Publicado en diario del confinamiento, reflexiones

Miércoles 15 de abril

Llevamos un mes confinados. Y lo que nos espera todavía. Se hace largo emocionalmente, pero no me quejo. Estamos bien, estamos juntos, no tenemos apuros materiales, vivimos en una casa con espacio, aire, luz y un jardincito donde tomar el sol. Sería una frivolidad imperdonable ponernos quejicas.

Ayer parece que fue el día de las entregas. Por fin la de la farmacia, desde el 31 ya tocaba, menos mal. Pero es que llegaron también las verduras y frutas, a las 9 y pico, pobres, súper tarde. Hice el pedido apenas 24 horas antes. Vienen de una finca modesta, en Arganda, con un reparto casero. Parecen cosas ricas. Dejamos todas las viandas pasando una cuarentena en el garaje. No se nos ocurrió otra manera de higienizarlas, al menos de momento. Pero les hincaremos el diente enseguida.

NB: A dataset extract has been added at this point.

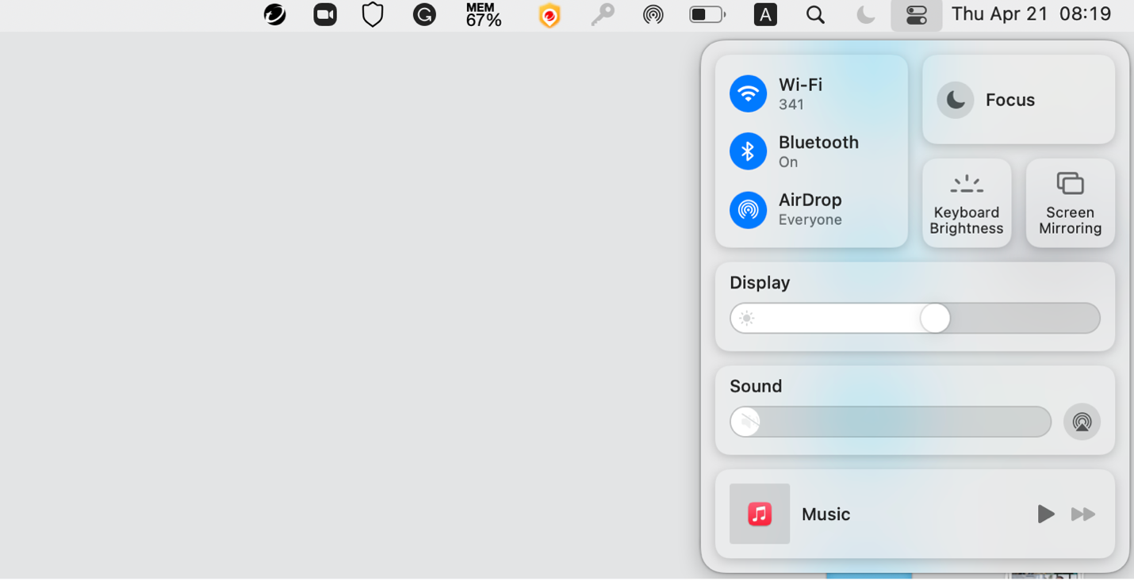1134x581 pixels.
Task: Click the Music app artwork icon
Action: click(x=759, y=514)
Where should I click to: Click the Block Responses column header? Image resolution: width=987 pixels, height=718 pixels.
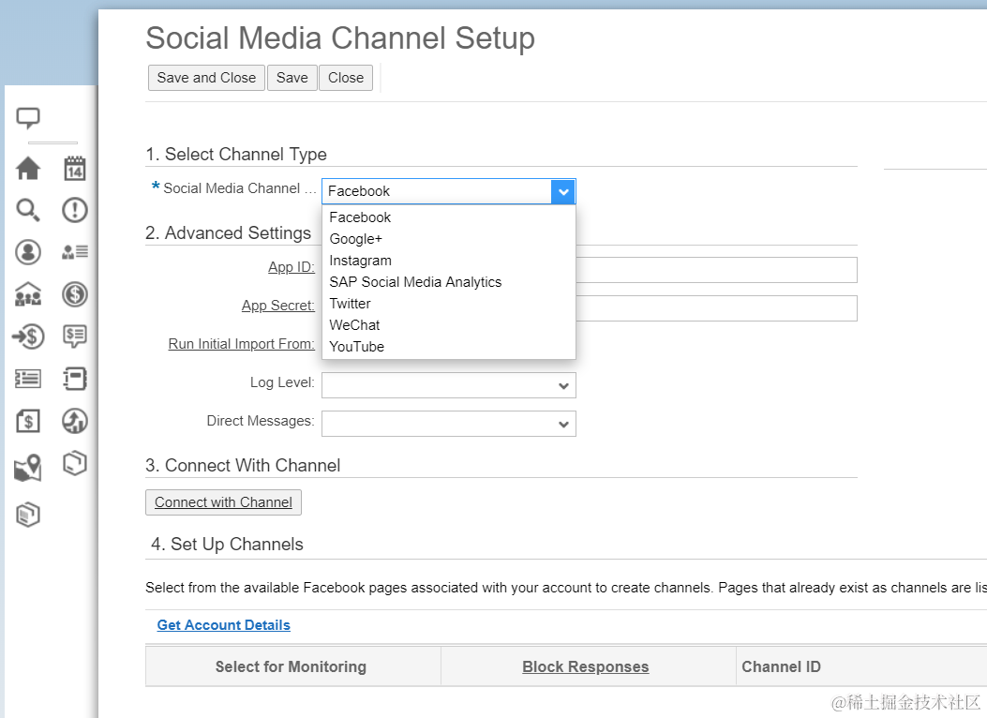point(586,667)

También fue ayer cuando conseguimos completar un pedido para Ela, que le entregarán el lunes. Y otro de productos de dieta, que no sé cuánto tardará. De momento tengo cosucas para ir tirando una semana, pero no quería quedarme corta porque me he puesto a ello seriamente.

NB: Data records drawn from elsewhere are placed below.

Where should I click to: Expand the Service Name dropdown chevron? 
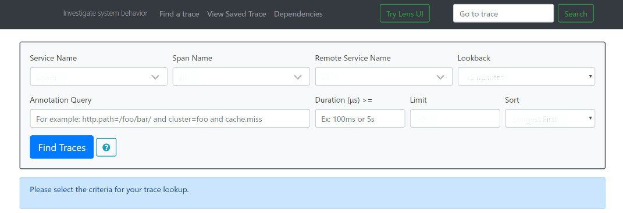tap(155, 77)
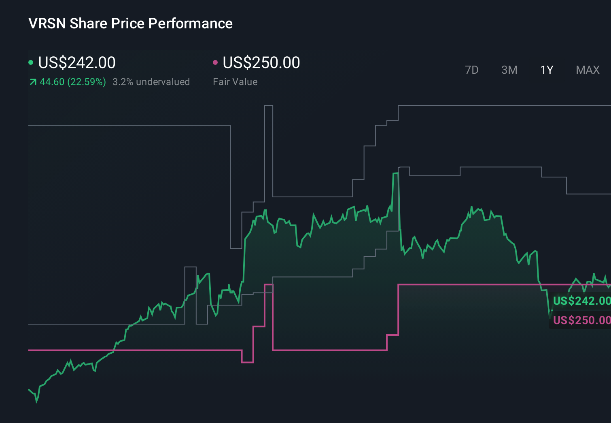Screen dimensions: 611x423
Task: Select the US$250.00 fair value badge on chart
Action: pos(581,320)
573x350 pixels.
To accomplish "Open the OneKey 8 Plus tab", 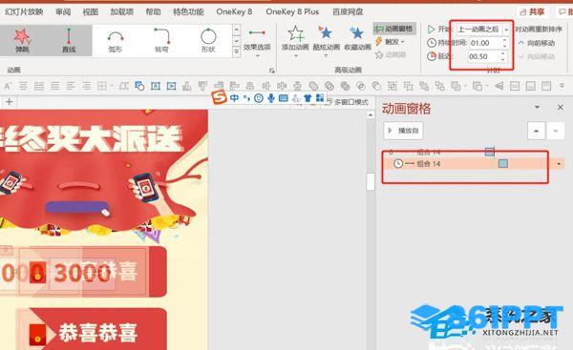I will click(x=292, y=11).
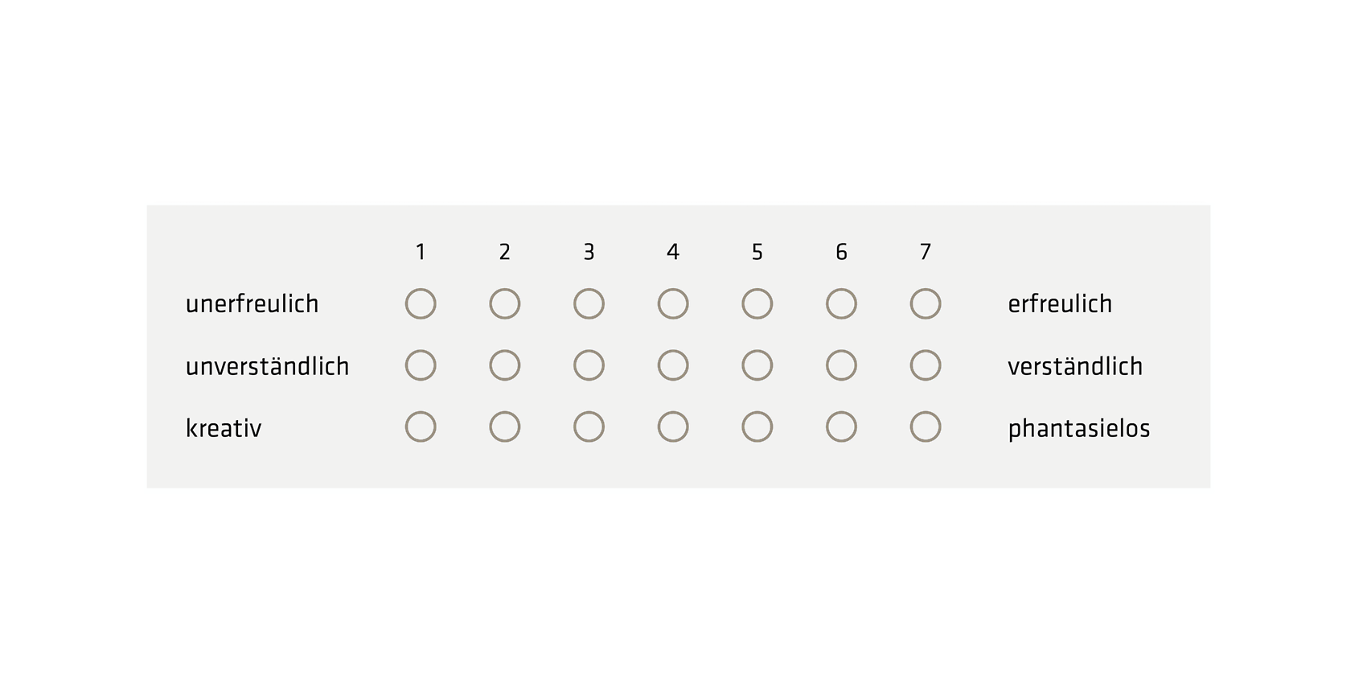Viewport: 1367px width, 684px height.
Task: Select rating 4 in unverständlich row
Action: click(x=673, y=365)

Antes me daba miedo hacer dieta y bajar mis defensas, pero he comprendido que subir de peso tampoco es bueno, porque aumentan mi tensión arterial, el estrés y los niveles de azúcar. Llevo solo dos días, no se nota nada aún, sin embargo estoy activa, animada y resuelta, que es lo importante.

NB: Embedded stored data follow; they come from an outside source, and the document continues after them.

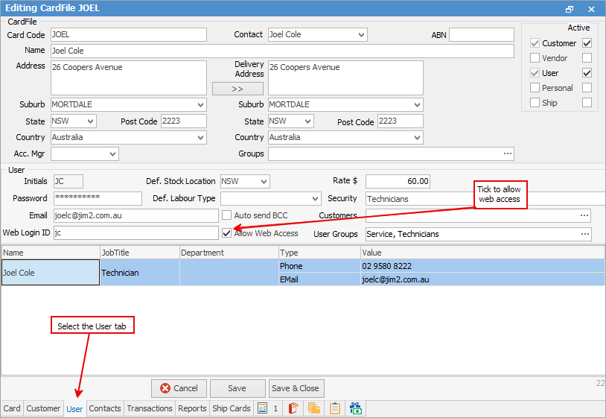Click the red book with tag icon
This screenshot has height=418, width=606.
pyautogui.click(x=293, y=408)
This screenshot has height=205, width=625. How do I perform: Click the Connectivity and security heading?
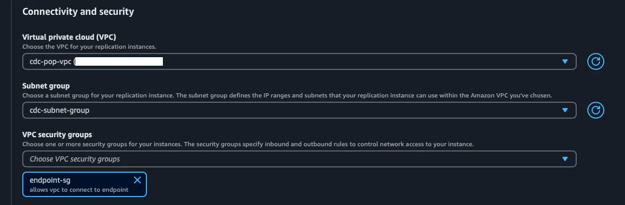[x=78, y=12]
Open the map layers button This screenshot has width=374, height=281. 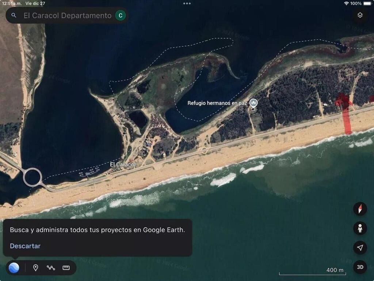point(360,15)
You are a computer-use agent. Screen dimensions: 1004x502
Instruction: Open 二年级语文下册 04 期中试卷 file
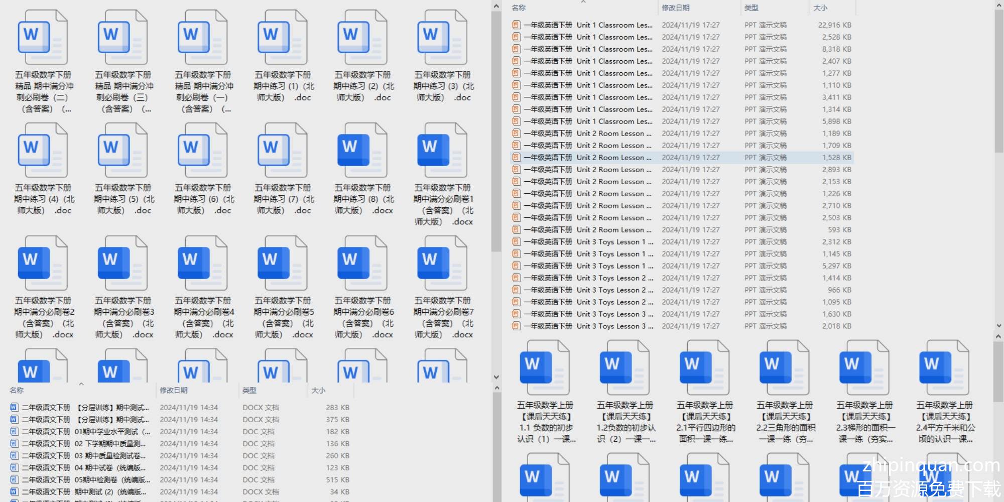click(85, 468)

La escritura va lenta, como siempre. No agónica, he recuperado cierta serenidad, pero sigo poco productiva. Tengo vídeo conferencia el viernes otra vez. Y unas cuatro caras de texto. Necesito seguir avanzando. Ojalá que también lo suficiente para alcanzar algo de reserva.

Son las 7:38, llueve, todavía está oscuro. Empieza un nuevo día.